La Busecchina è una pietanza ben conosciuta nel territorio lombardo fin dall’epoca medioevale e probabilmente anche da prima, magari con altri nomi.
In passato, infatti, il territorio era ricchissimo di boschi di castagno, i cui frutti venivano consumati nei modi più diversi e, per mantenerli anche diversi mesi, venivano essiccati per poter essere mangiati durante tutto l’anno.
Le castagne, infatti, fino a non molto tempo fa, erano un cibo insostituibile per le popolazioni alpine ed appenniniche e venivano consumate fresche o secche, crude o cotte, bollite e arrostite; da esse si ricavava anche la farina nei molini, per preparare pietanze, focacce, dolciumi come il castagnaccio; tradizioni che fortunatamente sono sopravvissute e di cui possiamo godere ancora oggi.

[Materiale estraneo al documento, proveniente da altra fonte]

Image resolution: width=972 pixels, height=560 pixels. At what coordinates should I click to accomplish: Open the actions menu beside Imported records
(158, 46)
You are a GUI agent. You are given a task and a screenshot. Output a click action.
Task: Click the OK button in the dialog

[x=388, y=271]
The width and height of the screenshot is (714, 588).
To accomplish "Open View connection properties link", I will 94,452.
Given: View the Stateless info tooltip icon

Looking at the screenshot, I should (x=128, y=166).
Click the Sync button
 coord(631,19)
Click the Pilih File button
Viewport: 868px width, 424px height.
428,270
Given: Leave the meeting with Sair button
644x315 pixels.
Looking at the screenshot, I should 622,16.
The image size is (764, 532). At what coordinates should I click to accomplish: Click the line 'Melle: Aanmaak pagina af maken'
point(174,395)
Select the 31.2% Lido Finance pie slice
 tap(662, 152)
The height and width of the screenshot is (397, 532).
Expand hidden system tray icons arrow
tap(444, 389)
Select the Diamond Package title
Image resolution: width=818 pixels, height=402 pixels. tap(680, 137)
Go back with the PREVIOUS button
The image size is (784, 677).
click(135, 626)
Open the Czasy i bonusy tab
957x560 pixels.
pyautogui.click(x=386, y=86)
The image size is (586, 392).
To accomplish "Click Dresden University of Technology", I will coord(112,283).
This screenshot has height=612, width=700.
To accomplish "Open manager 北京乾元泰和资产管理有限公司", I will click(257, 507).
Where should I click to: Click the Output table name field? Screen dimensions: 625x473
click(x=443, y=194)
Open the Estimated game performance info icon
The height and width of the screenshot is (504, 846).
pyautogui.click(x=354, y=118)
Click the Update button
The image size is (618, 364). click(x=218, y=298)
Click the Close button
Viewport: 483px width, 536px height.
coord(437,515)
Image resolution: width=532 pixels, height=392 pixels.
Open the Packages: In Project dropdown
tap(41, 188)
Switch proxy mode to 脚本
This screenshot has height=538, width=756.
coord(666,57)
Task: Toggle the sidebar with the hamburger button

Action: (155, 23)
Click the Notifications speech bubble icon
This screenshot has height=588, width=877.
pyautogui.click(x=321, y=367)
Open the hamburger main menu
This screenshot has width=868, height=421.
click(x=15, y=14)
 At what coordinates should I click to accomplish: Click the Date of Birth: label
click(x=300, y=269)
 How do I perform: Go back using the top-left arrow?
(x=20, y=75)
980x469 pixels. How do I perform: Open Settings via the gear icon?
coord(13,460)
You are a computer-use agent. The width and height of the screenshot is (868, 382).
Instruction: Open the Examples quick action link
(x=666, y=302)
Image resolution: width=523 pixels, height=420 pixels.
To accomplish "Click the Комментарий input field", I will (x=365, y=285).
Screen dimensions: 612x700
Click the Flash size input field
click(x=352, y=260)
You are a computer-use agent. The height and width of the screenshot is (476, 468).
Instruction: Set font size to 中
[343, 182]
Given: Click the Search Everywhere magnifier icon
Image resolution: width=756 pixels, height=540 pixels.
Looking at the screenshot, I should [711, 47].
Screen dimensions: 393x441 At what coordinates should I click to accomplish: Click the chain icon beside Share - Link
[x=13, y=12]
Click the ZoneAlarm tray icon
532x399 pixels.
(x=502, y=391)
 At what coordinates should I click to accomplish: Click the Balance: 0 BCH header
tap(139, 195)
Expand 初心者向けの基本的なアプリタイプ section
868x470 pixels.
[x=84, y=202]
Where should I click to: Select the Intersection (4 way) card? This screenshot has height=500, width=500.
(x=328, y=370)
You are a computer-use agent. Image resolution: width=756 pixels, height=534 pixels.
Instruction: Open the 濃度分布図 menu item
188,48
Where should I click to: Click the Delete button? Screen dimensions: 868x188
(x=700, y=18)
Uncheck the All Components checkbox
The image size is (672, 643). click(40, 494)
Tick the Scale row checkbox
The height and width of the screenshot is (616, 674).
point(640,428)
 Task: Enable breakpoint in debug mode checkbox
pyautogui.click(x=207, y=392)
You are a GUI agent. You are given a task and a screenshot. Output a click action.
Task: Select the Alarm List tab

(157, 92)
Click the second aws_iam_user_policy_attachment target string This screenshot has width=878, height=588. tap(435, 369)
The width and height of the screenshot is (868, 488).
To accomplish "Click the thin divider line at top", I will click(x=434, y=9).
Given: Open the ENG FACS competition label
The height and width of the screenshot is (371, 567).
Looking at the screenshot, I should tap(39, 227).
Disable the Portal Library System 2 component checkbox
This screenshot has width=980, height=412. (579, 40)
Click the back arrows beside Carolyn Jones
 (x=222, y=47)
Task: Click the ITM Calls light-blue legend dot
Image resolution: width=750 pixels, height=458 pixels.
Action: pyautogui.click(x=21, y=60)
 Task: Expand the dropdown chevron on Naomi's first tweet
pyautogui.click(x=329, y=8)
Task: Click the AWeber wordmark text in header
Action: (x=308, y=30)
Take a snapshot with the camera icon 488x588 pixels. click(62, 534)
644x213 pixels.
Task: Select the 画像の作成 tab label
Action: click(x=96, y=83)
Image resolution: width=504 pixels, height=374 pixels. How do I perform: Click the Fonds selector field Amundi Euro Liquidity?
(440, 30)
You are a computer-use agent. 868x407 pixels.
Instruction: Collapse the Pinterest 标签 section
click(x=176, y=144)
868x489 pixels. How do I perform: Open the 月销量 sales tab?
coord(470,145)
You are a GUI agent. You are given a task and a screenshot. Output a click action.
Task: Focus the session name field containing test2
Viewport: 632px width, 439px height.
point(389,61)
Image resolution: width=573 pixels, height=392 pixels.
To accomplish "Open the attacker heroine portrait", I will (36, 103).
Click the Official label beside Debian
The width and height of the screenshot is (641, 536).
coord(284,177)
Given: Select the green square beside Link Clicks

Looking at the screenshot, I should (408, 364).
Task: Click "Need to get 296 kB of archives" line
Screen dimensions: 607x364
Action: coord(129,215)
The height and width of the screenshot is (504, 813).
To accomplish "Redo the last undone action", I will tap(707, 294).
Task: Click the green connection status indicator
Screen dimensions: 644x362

Nacque così in tempi antichi la Busecchina, il cui nome deriva dalla busecca, la trippa in dialetto lombardo, un sostanzioso piatto fatto con le interiora di carne ovine o bovine e verdure, cotte nel brodo, molto simile allo sguardo alla busecchina, che spesso era anche un sostituto della carne, non sempre reperibile sulle tavole più povere, tanto da essere considerata la versione povera della trippa.
Busecchina, la preparazione
Per prepararla si devono lasciare le castagne a bagno per una notte in acqua fredda e la mattina successiva, prima di metterle nella casseruola, si deve togliere la pellicina che le ricopre sotto la buccia.
Le si copre completamente di acqua salata e vino bianco lasciandole cuocere a fuoco lento, muovendole il meno possibile per evitarne la rottura.
Al termine della cottura le castagne dovranno risultare morbide, ma ancora consistenti e il liquido dovrà essere assorbito quasi del tutto e si può servire con l’aggiunta di latte e panna montata.
La Busecchina è un piatto dolce a base di castagne secche, che un tempo veniva preparato secondo tradizione nel giorno di Santa Savina l’ultimo di gennaio, nel cuore dell’inverno, ma che oggi si è diffuso lungo tutto l’arco della stagione.